[Material provided Boundary: Start]
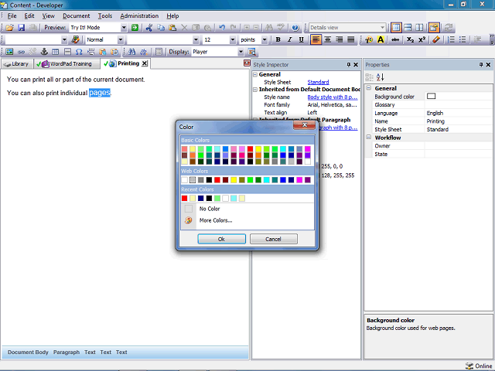Image resolution: width=495 pixels, height=371 pixels.
Task: Click the alphabetical sort icon in Properties
Action: click(380, 77)
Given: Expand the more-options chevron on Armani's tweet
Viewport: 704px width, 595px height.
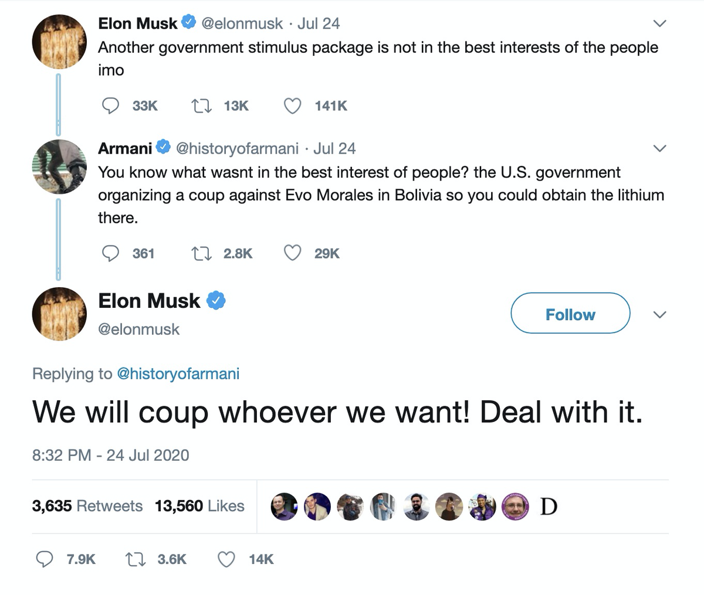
[Material provided Boundary: End]
(Description of the task): In the records above, find the line that contains "Given: Expand the". Retype it and every line after it, exactly, leaving out all pictures.

(Answer to this problem):
Given: Expand the more-options chevron on Armani's tweet
Viewport: 704px width, 595px height.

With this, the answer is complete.